Artikel 12 van het Besluit Begroting en Verantwoording provincies en gemeenten (BBV) geeft aan dat in deze paragraaf over het onderhoud van kapitaalgoederen de plannen worden aangegeven met de daaruit volgende financiële gevolgen in de begroting of jaarrekening. Het gaat om deze groepen kapitaalgoederen: wegen, riolering, water, groen en gebouwen. Het onderhoud van kapitaalgoederen vraagt een aanzienlijk budget, zodat deze paragraaf belangrijk is voor de beoordeling van de financiële positie. Uiteraard is ook het gewenste onderhoudsniveau van groot belang. In de financiële verordening is het afschrijvingsbeleid opgenomen. De huidige financiële verordening is gericht op eenheid in de waardering, administratieve verantwoording en afschrijving van de geactiveerde uitgaven. Daarom is deze een belangrijk beleidskader voor deze paragraaf.
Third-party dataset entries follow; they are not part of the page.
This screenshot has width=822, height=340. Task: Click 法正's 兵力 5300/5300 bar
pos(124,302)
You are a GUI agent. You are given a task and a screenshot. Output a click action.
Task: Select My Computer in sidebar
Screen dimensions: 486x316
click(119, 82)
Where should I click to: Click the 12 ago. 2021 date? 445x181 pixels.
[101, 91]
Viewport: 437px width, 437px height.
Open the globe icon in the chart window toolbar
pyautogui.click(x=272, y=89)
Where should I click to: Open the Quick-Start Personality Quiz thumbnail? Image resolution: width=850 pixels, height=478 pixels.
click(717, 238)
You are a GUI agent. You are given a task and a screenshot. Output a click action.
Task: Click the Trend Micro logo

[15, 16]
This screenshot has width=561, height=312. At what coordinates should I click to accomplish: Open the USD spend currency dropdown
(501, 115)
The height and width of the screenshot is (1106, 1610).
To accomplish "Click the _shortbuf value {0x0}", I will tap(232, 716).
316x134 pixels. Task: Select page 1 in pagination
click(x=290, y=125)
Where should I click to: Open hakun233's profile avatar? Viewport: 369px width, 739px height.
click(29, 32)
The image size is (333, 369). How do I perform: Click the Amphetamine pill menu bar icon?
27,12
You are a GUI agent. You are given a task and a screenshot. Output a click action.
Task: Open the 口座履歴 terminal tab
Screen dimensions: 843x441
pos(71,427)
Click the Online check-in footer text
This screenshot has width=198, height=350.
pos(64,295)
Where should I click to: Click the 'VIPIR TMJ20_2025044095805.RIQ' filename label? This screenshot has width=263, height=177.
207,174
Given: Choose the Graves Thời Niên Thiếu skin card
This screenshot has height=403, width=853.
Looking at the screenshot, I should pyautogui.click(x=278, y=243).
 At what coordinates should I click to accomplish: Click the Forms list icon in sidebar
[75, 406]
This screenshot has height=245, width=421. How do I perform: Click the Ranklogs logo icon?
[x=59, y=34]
De belangrijkste afspraken die zijn gemaakt in de financiële verordening zijn:
- het grensbedrag voor investeringen op € 25.000 vaststellen,
- geen bestemmingsreserve meer hanteren voor nieuwe investeringen en de kapitaallasten ten laste laten komen van de exploitatie,
- een investeringskrediet dat na twee jaar niet (volledig) is benut afvoeren. Een investeringskrediet kan alleen langer ‘open’ blijven als voldoende is onderbouwd dat dat nodig is,
- vervangingsinvesteringen en investeringen als gevolg van nieuw beleid moeten met de investeringsstaat bij de kadernota kenbaar worden gemaakt. Na akkoord van de raad worden de lasten opgenomen in de begroting.
Naar een integraal plan voor het beheer van de openbare ruimte (IBOR)
Het project IBOR heeft als doel de Integrale Visie op de Openbare Ruimte (IVOR) uit te werken in een plan Integraal Beheer Openbare Ruimte (IBOR). In de Kadernota 2020-2023 is deze ambitie opgenomen. De ambitie om dit in 2020/2021 te realiseren, wordt versterkt door het feit dat het Groenbeleidsplan én het Wegenbeheerplan vóór 2022 moeten worden geactualiseerd. Met een IBOR-plan wordt de integrale visie van de openbare ruimte gewaarborgd in één beleid. En er wordt een gestructureerd beeld geschetst van de financiële middelen die nodig zijn om de visie en het beheer van de openbare ruimte te realiseren. Het is door deze ontwikkeling niet meer nodig om het beleid van elk beheerplan apart te actualiseren.
In 2020 is een start gemaakt met de inhoudelijke opstelling. Er is eind 2020 een participatietraject / enquête gehouden. Het doel is om het IBOR beleid medio 2021 te laten vaststellen door de raad. In de kadernota 2022 wordt IBOR als (vervangend) beleid van de bestaande beheerplannen opgenomen. Eind 2021 wordt het IBOR uitvoeringsprogramma vastgesteld.